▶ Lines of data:
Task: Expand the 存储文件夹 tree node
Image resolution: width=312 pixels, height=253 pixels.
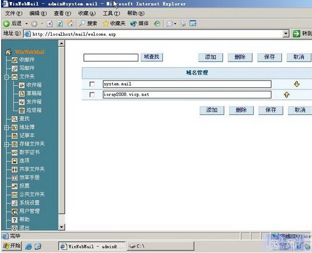Action: point(6,144)
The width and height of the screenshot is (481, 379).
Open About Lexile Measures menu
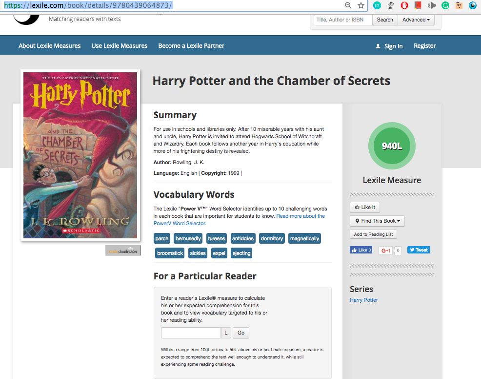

▶ Task prompt:
Rewrite every line of the items above, requests included, increasing each coordinate in the answers by 149. Leave out the pictures.

▶ Correct response:
Task: Expand the 存储文件夹 tree node
Image resolution: width=312 pixels, height=253 pixels.
Action: point(155,293)
The width and height of the screenshot is (481, 379).
Open About Lexile Measures menu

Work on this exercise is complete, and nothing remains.